PROBLEM STATEMENT: Please return each record below exactly, with nothing left out.

SUPPLIED ENTRIES START

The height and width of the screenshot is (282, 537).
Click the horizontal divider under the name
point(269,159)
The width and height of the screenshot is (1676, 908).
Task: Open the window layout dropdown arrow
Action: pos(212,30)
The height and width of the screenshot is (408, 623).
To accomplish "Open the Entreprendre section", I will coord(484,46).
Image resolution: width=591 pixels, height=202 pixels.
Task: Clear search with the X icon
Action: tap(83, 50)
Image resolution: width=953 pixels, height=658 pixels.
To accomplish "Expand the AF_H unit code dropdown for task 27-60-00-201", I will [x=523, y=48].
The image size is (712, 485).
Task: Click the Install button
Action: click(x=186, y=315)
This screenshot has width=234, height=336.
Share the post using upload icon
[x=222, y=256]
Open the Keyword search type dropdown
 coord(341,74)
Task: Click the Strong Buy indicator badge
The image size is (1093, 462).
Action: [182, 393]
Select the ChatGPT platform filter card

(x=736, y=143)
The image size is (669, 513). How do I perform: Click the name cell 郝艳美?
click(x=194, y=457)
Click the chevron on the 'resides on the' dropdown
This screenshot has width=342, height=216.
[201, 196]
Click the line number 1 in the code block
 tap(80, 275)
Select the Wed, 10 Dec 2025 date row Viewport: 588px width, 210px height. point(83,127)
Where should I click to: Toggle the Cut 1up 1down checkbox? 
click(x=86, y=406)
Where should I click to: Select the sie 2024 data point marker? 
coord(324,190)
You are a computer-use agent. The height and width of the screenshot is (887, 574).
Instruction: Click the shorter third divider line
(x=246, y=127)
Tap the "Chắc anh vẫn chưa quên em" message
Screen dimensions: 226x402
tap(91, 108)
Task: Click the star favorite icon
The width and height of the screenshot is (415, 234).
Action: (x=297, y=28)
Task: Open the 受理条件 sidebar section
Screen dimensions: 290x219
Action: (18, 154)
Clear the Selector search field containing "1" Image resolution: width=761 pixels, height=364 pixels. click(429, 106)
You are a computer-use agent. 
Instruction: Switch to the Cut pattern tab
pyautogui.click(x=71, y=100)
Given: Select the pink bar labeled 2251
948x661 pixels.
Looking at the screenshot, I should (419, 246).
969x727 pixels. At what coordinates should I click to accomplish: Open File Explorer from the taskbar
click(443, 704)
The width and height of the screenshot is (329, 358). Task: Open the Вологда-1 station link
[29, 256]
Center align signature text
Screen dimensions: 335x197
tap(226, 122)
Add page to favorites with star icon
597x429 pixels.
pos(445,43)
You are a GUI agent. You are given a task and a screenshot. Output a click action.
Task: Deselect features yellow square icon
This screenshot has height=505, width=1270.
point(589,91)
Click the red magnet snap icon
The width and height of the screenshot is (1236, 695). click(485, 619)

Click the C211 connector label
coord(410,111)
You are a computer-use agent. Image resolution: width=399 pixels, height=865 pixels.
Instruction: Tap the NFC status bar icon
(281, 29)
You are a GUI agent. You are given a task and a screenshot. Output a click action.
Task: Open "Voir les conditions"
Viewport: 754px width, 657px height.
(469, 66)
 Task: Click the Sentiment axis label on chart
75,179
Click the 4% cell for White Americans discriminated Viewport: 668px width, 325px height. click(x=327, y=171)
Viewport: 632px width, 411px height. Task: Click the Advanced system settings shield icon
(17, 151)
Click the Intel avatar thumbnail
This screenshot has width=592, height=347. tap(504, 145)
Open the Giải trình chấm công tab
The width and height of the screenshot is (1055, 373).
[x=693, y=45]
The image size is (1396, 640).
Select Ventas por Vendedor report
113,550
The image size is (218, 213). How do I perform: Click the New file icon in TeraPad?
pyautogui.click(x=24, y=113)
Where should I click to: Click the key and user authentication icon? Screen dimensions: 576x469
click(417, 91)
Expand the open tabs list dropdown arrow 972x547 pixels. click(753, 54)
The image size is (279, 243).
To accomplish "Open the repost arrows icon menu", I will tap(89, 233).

SUPPLIED ENTRIES END

RESPONSE BELOW:
The height and width of the screenshot is (282, 537).
Click the horizontal divider under the name
point(269,159)
The width and height of the screenshot is (1676, 908).
Task: Open the window layout dropdown arrow
Action: pos(212,30)
The height and width of the screenshot is (408, 623).
To accomplish "Open the Entreprendre section", I will coord(484,46).
Image resolution: width=591 pixels, height=202 pixels.
Task: Clear search with the X icon
Action: tap(83, 50)
Image resolution: width=953 pixels, height=658 pixels.
To accomplish "Expand the AF_H unit code dropdown for task 27-60-00-201", I will [x=523, y=48].
The image size is (712, 485).
Task: Click the Install button
Action: click(x=186, y=315)
This screenshot has width=234, height=336.
Share the post using upload icon
[x=222, y=256]
Open the Keyword search type dropdown
 coord(341,74)
Task: Click the Strong Buy indicator badge
The image size is (1093, 462).
Action: [182, 393]
Select the ChatGPT platform filter card

(x=736, y=143)
The image size is (669, 513). How do I perform: Click the name cell 郝艳美?
click(x=194, y=457)
Click the chevron on the 'resides on the' dropdown
This screenshot has width=342, height=216.
[201, 196]
Click the line number 1 in the code block
 tap(80, 275)
Select the Wed, 10 Dec 2025 date row Viewport: 588px width, 210px height. point(83,127)
Where should I click to: Toggle the Cut 1up 1down checkbox? 
click(x=86, y=406)
Where should I click to: Select the sie 2024 data point marker? 
coord(324,190)
You are a computer-use agent. The height and width of the screenshot is (887, 574).
Instruction: Click the shorter third divider line
(x=246, y=127)
Tap the "Chắc anh vẫn chưa quên em" message
Screen dimensions: 226x402
tap(91, 108)
Task: Click the star favorite icon
The width and height of the screenshot is (415, 234).
Action: (x=297, y=28)
Task: Open the 受理条件 sidebar section
Screen dimensions: 290x219
Action: (18, 154)
Clear the Selector search field containing "1" Image resolution: width=761 pixels, height=364 pixels. click(429, 106)
You are a computer-use agent. 
Instruction: Switch to the Cut pattern tab
pyautogui.click(x=71, y=100)
Given: Select the pink bar labeled 2251
948x661 pixels.
Looking at the screenshot, I should (419, 246).
969x727 pixels. At what coordinates should I click to accomplish: Open File Explorer from the taskbar
click(443, 704)
The width and height of the screenshot is (329, 358). Task: Open the Вологда-1 station link
[29, 256]
Center align signature text
Screen dimensions: 335x197
tap(226, 122)
Add page to favorites with star icon
597x429 pixels.
pos(445,43)
You are a GUI agent. You are given a task and a screenshot. Output a click action.
Task: Deselect features yellow square icon
This screenshot has height=505, width=1270.
point(589,91)
Click the red magnet snap icon
The width and height of the screenshot is (1236, 695). click(485, 619)

Click the C211 connector label
coord(410,111)
You are a computer-use agent. Image resolution: width=399 pixels, height=865 pixels.
Instruction: Tap the NFC status bar icon
(281, 29)
You are a GUI agent. You are given a task and a screenshot. Output a click action.
Task: Open "Voir les conditions"
Viewport: 754px width, 657px height.
(469, 66)
 Task: Click the Sentiment axis label on chart
75,179
Click the 4% cell for White Americans discriminated Viewport: 668px width, 325px height. click(x=327, y=171)
Viewport: 632px width, 411px height. Task: Click the Advanced system settings shield icon
(17, 151)
Click the Intel avatar thumbnail
This screenshot has width=592, height=347. tap(504, 145)
Open the Giải trình chấm công tab
The width and height of the screenshot is (1055, 373).
[x=693, y=45]
The image size is (1396, 640).
Select Ventas por Vendedor report
113,550
The image size is (218, 213). How do I perform: Click the New file icon in TeraPad?
pyautogui.click(x=24, y=113)
Where should I click to: Click the key and user authentication icon? Screen dimensions: 576x469
click(417, 91)
Expand the open tabs list dropdown arrow 972x547 pixels. click(753, 54)
The image size is (279, 243).
To accomplish "Open the repost arrows icon menu", I will tap(89, 233).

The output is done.